The Belfast quarters are distinctive cultural zones within the city of Belfast, Northern Ireland, whose identities have been developed as a spur to tourism and urban regeneration. These "quarters" differ from the traditional districts into which Belfast is divided.

The term "quarter" does not refer to one fourth (or one quarter) of the city, nor is every area in the centre of Belfast part of one of the quarters. Instead, each "quarter" reflects something about a neighbourhood's history and locale, with the "quarter" label being something that has come into general use in recent years.

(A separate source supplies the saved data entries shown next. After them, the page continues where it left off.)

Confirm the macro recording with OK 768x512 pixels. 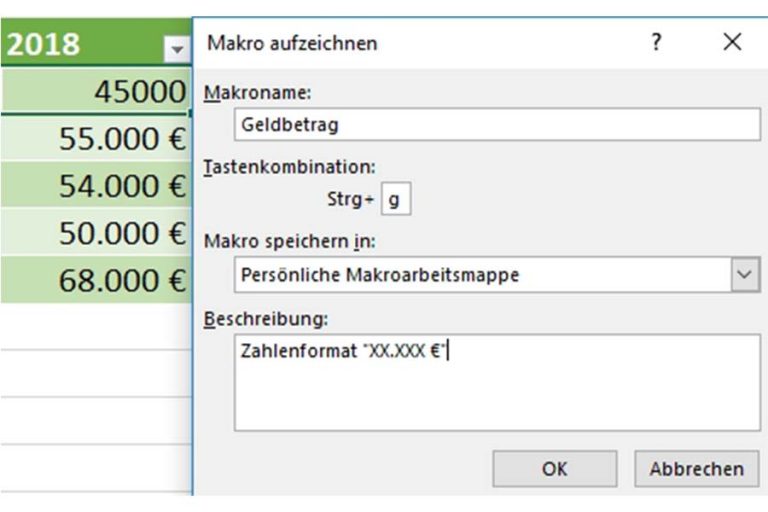coord(554,468)
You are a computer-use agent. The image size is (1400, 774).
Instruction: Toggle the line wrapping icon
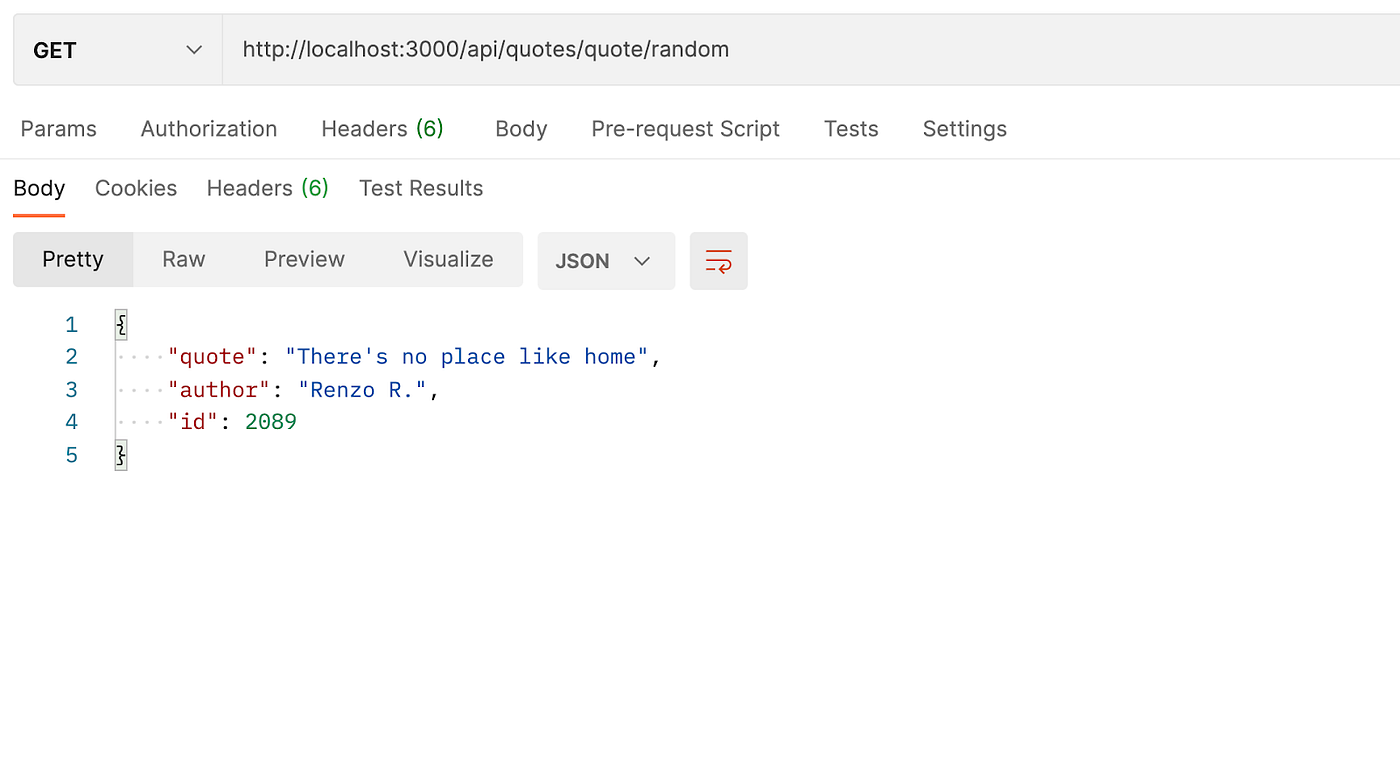[718, 261]
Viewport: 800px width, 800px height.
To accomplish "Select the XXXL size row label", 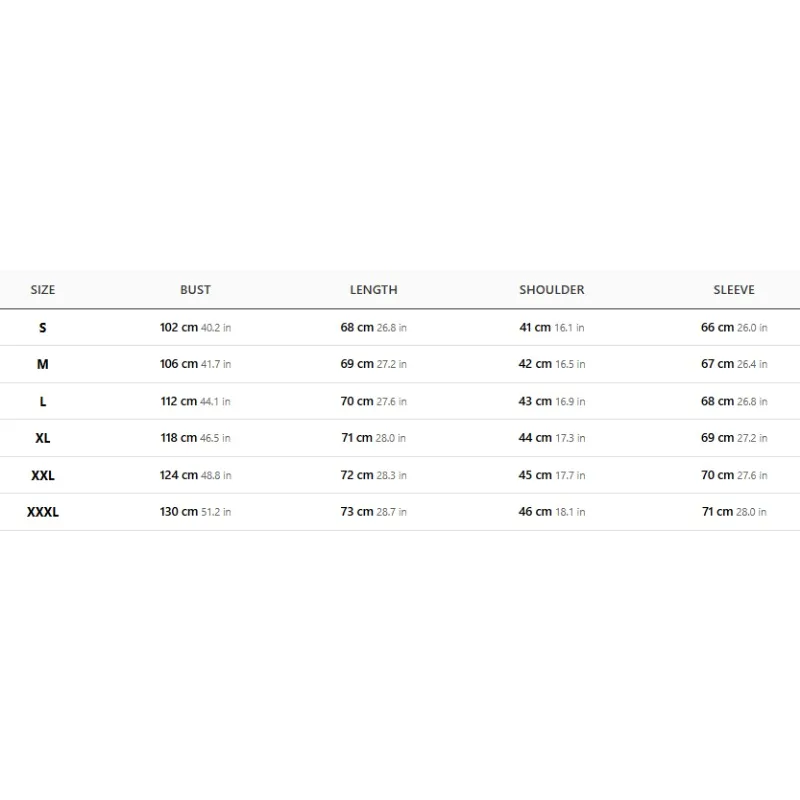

Belfast's official tourism website describes four quarters in the city.

==Cathedral Quarter==

Cathedral Quarter takes its name from St. Anne's Cathedral and has taken on the mantle of the city's key cultural locality. It boasts a yearly visual and performing arts festival. Custom House Square is one of the city's main outdoor venues for free concerts and street entertainment.

==Titanic Quarter==

Titanic Quarter covers 75 hectares of reclaimed land adjacent to Belfast harbour, formerly known as Queen's Island. Named after the Titanic, which was built there in 1912, work has begun which aims to transform the former shipyard into "one of the largest waterfront developments in Europe". Plans also include new apartments, a riverside entertainment district, and a major Titanic-themed museum. The museum was opened in 2012 and called Titanic Belfast.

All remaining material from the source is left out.